■ Selected excerpt

Pages: [1]
  Print  
Author Topic: Bug in Feature Generation: side effects  (Read 3876 times)
steffen
Sr. Member
****
Posts: 376



« on: June 20, 2008, 11:12:03 AM »

Hello RapidMiner Team

I am using the latest cvs-version and tried to implement the ZTransformation. That means, calculating mean and std from input ExampleSet and then apply a series of RM-Operators, calling them within my code. Trying some preprocessing steps before my operator, I stepped over the strange behaviour of the FeatureGenerationOperator, which I also use. Then I simulated the Code in a process, using only RM-builtin-Operator. The strange things happened again. Two notes regarding the following setups:
  • The "useless" re-naming I got to perform because (originally) I wanted to use an attributenname containing a "(" within FeatureGeneration (confidence...)
  • In the following setups I used the dataset described by golf.aml delivered with the RM-distribution.
1. Here is my basic setup...which works!
Code:
<operator name="Root" class="Process" expanded="yes">
    <operator name="ExampleSource" class="ExampleSource">
        <parameter key="attributes" value="golf.aml"/>
    </operator>
    <operator name="Temperature->ijon" class="ChangeAttributeName">
        <parameter key="new_name" value="ijon"/>
        <parameter key="old_name" value="Temperature"/>
    </operator>
    <operator name="apply_ztrans" class="FeatureGeneration">
        <list key="functions">
          <parameter key="tichy" value="/(-(ijon,const[73.571]()),const[6.3326]())"/>
        </list>
        <parameter key="keep_all" value="true"/>
    </operator>
    <operator name="skip_ijon" class="FeatureNameFilter">
        <parameter key="filter_special_features" value="true"/>
        <parameter key="skip_features_with_name" value="ijon"/>
    </operator>
    <operator name="tichy->Temperature" class="ChangeAttributeName">
        <parameter key="new_name" value="Temperature"/>
        <parameter key="old_name" value="tichy"/>
    </operator>
</operator>


2. But accidently using the wrong attributename within FeatureGeneration, no error message appeared, but this wrong result.
Code:
<operator name="Root" class="Process" expanded="yes">
    <operator name="ExampleSource" class="ExampleSource">
        <parameter key="attributes" value="golf.aml"/>
    </operator>
    <operator name="Temperature->ijon" class="ChangeAttributeName">
        <parameter key="new_name" value="ijon"/>
        <parameter key="old_name" value="Temperature"/>
    </operator>
    <operator name="apply_ztrans" class="FeatureGeneration">
        <list key="functions">
          <parameter key="tichy" value="/(-(Temperature,const[73.571]()),const[6.3326]())"/>
        </list>
        <parameter key="keep_all" value="true"/>
    </operator>
    <operator name="skip_ijon" class="FeatureNameFilter">
        <parameter key="filter_special_features" value="true"/>
        <parameter key="skip_features_with_name" value="ijon"/>
    </operator>
    <operator name="tichy->Temperature" class="ChangeAttributeName">
        <parameter key="new_name" value="Temperature"/>
        <parameter key="old_name" value="tichy"/>
    </operator>
</operator>

3. Setting the correct names, but applying  the Sorting-Operator before causes the same results as in step 2.

■ Task instructions
1 > Copy the RapidMiner bug report word for word. Start at the words "Hello RapidMiner Team" and stop after "within FeatureGeneration (confidence...)".
2 > Carry the RapidMiner bug report forward from its last sentence.

■ Data excerpt
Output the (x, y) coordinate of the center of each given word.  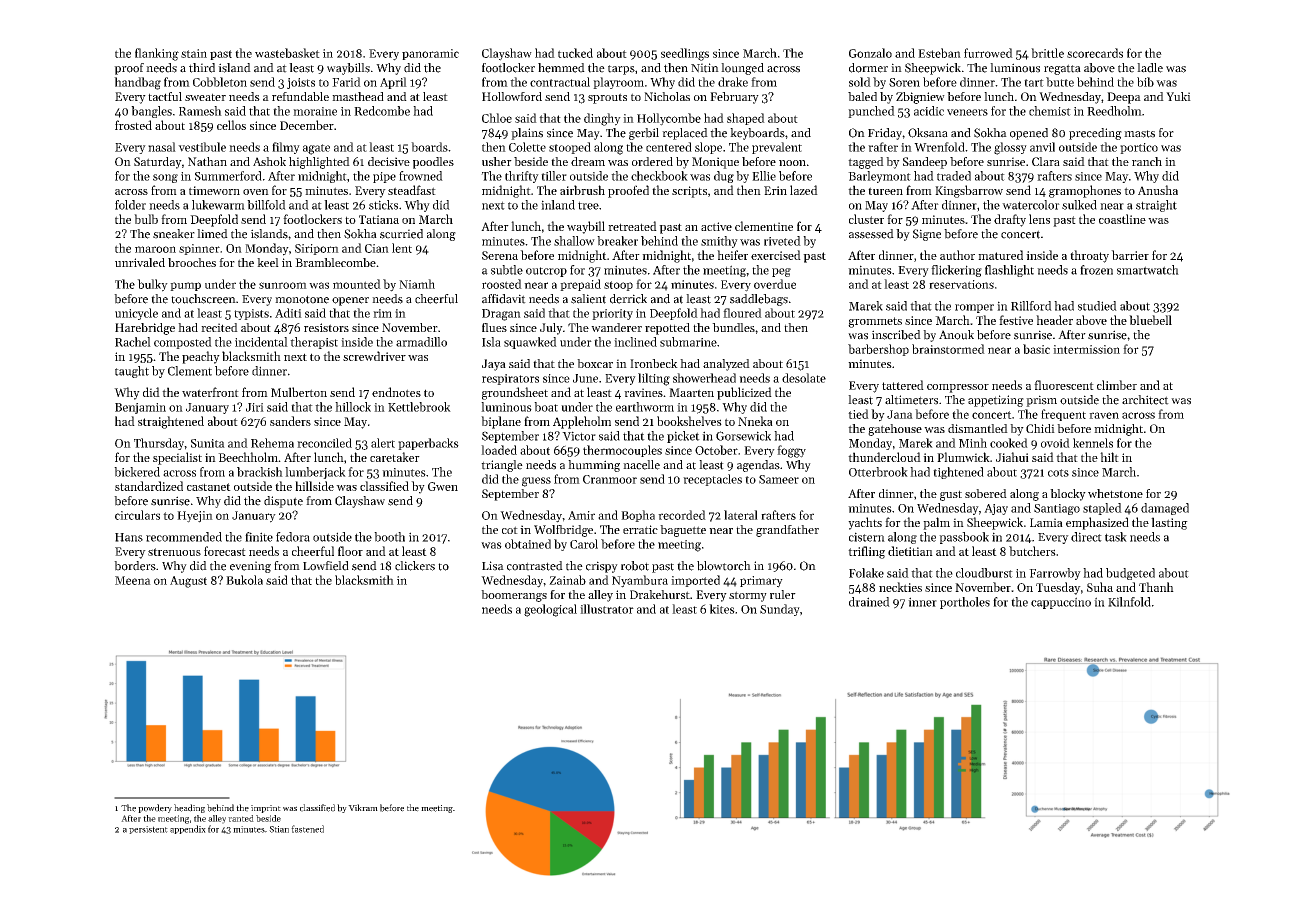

■ Results for the exercise
1 >
Hello RapidMiner Team

I am using the latest cvs-version and tried to implement the ZTransformation. That means, calculating mean and std from input ExampleSet and then apply a series of RM-Operators, calling them within my code. Trying some preprocessing steps before my operator, I stepped over the strange behaviour of the FeatureGenerationOperator, which I also use. Then I simulated the Code in a process, using only RM-builtin-Operator. The strange things happened again. Two notes regarding the following setups:
  • The "useless" re-naming I got to perform because (originally) I wanted to use an attributenname containing a "(" within FeatureGeneration (confidence...)

2 >
Code:
<operator name="Root" class="Process" expanded="yes">
    <operator name="ExampleSource" class="ExampleSource">
        <parameter key="attributes" value="golf.aml"/>
    </operator>
    <operator name="sort_temperature" class="Sorting">
        <parameter key="attribute_name" value="Temperature"/>
    </operator>
    <operator name="Temperature->ijon" class="ChangeAttributeName">
        <parameter key="new_name" value="ijon"/>
        <parameter key="old_name" value="Temperature"/>
    </operator>
    <operator name="apply_ztrans" class="FeatureGeneration">
        <list key="functions">
          <parameter key="tichy" value="/(-(ijon,const[73.571]()),const[6.3326]())"/>
        </list>
        <parameter key="keep_all" value="true"/>
    </operator>
    <operator name="skip_ijon" class="FeatureNameFilter">
        <parameter key="filter_special_features" value="true"/>
        <parameter key="skip_features_with_name" value="ijon"/>
    </operator>
    <operator name="tichy->Temperature" class="ChangeAttributeName">
        <parameter key="new_name" value="Temperature"/>
        <parameter key="old_name" value="tichy"/>
    </operator>
</operator>


At this point I came to the conclusion, that the problem must lurk deeply in the RapidMiner entrails ...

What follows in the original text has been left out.